Je vous invite à découvrir leur catalogue composé d’OVNI, d’Arts et de Littérature et notamment leur sélection des dix livres ayant “une place particulière dans leur maison d’éditions”.
Hiroshimoi de Véronique Grenier, 65 pages, Éditions de Ta mère
L’amour rend vraiment fou ou il n’y a que les fous qui tombent amoureux, mais comme on est beaucoup dans cette folie on peut se comprendre, et c’est bien. Véronique Grenier raconte les mémoires d’une femme, dont la vie est passablement inintéressante, dont les histoires d’amour finissent mal. Mais elles sont puissantes, iconiques comme un Hiroshima mon amour, la rendent vivante et libre. Rien de plus à comprendre dans ce petit livre, rien qu’à admirer l’égoïsme qui plane au dessus de tout dans nos amours modernes, et élevé au rang de divinité : moi j’aime, moi je pleure, moi je lis.
Lynx de Claire Genou, 206 pages, Éditions José Corti
Un superbe premier roman. Aux abords de la forêt habitée de souvenirs et de cris sourds, Lynx lutte avec son enfance passée sous la chaleur écrasante de l’été. Un récit du non-dit, du rapport à soi, du rapport à l’autre et aux choses, écrit dans une langue très poétique, âpre et englobante.
Les saisons de Maurice Pons, 214 pages, Éditions Bourgois
« En dépit de leur épuisement, les émigrants ne songeaient pas à dormir. La plupart étaient étendus dans le noir, à même le sol et les yeux grands ouverts, écoutant le ronflement de la tempête, remuant en secret des pensées secrètes ; les autres demeuraient à ressasser leur espoir, le nez collé au papier huilé de la petite fenêtre, sans rien voir au-dehors que le tourbillonnement fou de la neige et le trou noir et fascinant de la vallée. Seuls, Walter et Clara Dodge s’étaient endormis côte à côte, confiants et apaisés, enlacés comme au jour de leurs noces, s’appliquant à préfigurer une image facile du bonheur. Siméon, à bout de forces, assis en tailleur dans un coin, sanglotait doucement, comme un noyé au terme de ses épreuves, lorsqu’il a touché du pied un instant le fond de la mort et qu’il retrouve soudain, sur le brancard de quelque brigade fluvial, parmi les casques d’or, les lances d’argent et les blousons de cuir des sapeurs, l’étrange soleil noir de la vie. »
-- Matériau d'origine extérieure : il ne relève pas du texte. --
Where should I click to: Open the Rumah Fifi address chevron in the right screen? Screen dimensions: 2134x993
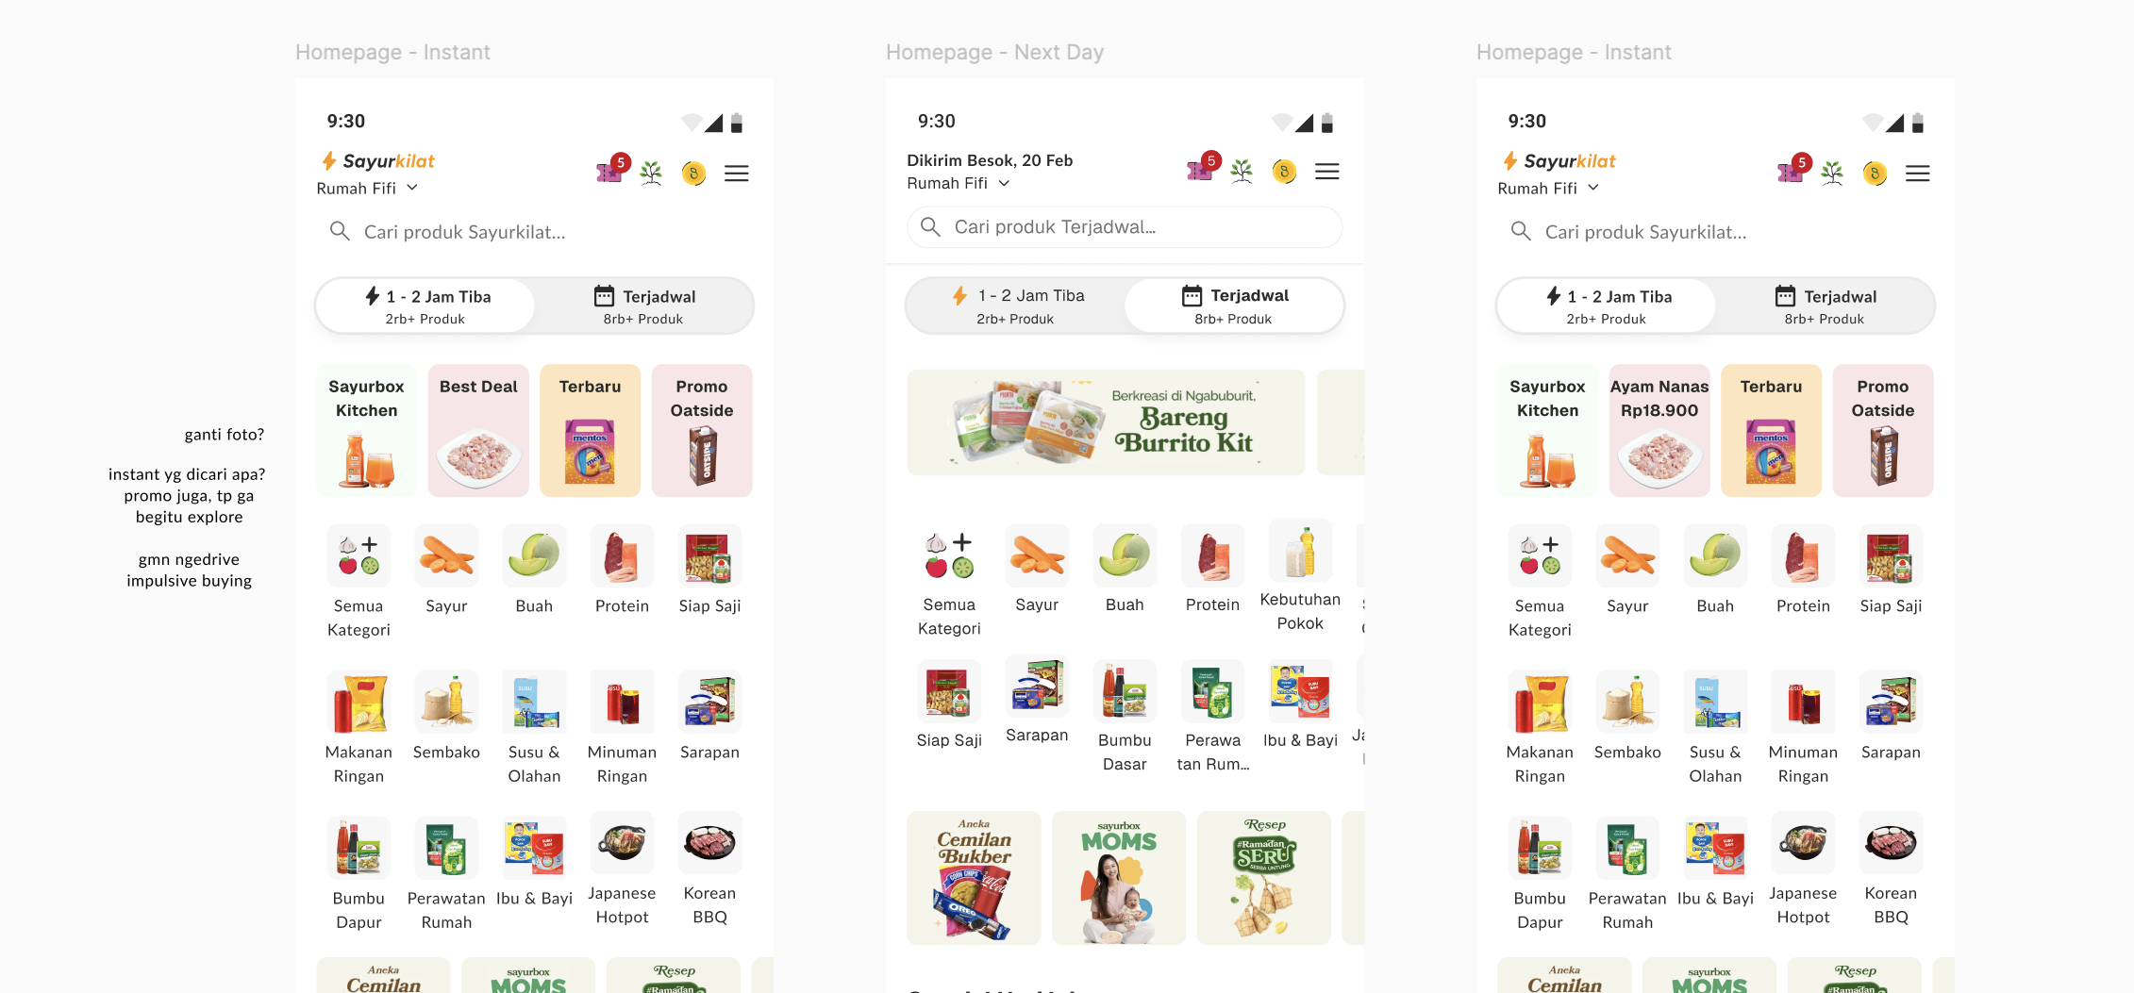1593,188
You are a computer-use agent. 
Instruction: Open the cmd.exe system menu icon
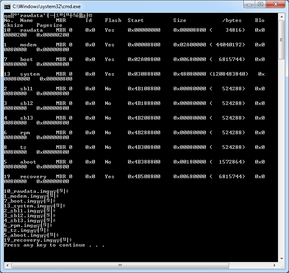[x=7, y=7]
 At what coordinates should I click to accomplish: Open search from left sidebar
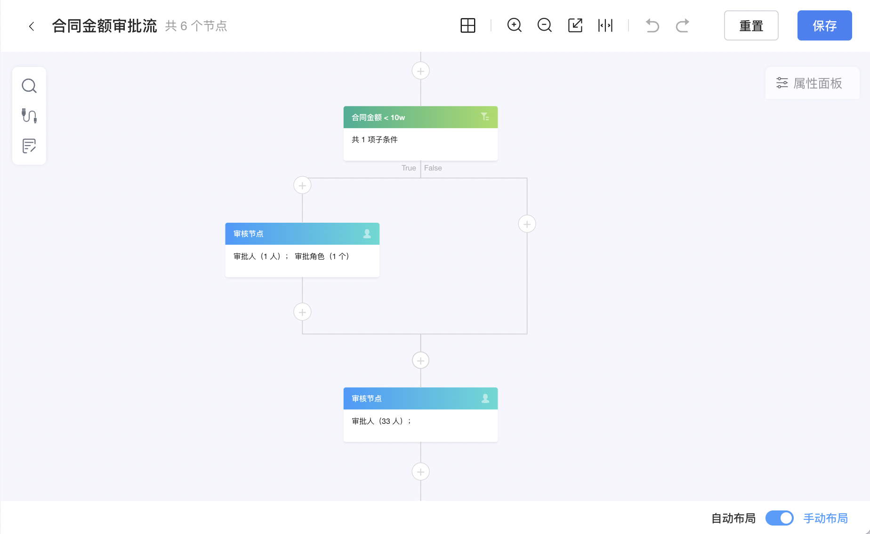pyautogui.click(x=29, y=86)
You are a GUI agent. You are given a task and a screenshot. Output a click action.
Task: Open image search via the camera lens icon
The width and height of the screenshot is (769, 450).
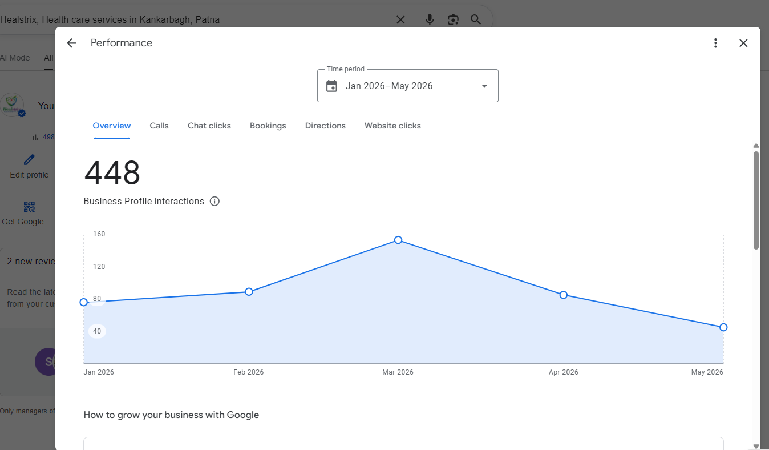click(453, 19)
Scènes de la vie d’un faune d’ Arno Schmidt, traduit de l’allemand par Nicole Taubes, 213 pages, Éditions Tristram
« Que tous les écrivains saisissent à pleines mains les orties de la réalité. Qu’ils nous montrent tout: la racine noire et visqueuse, la tige glauque et vipérine ; la fleur insolente, éclatante et détonante. Quant aux critiques de ces éteignoirs, ces juges de touche, ces parasites de l’Esprit, qu’ils cessent donc de donner des coups d’épingle aux poètes et qu’ils accouchent à leur tour de quelque production ” distinguée ” : l’univers s’extasierait et crierait d’aise ! Rien d’étonnant à ce que la poésie, comme toutes les belles, soit entourée d’eunuques. Mais il n’y a que les Maures pour apprécier vraiment les taches du soleil (À l’intention de tous les critiques : emballez, c’est pesé ! ). »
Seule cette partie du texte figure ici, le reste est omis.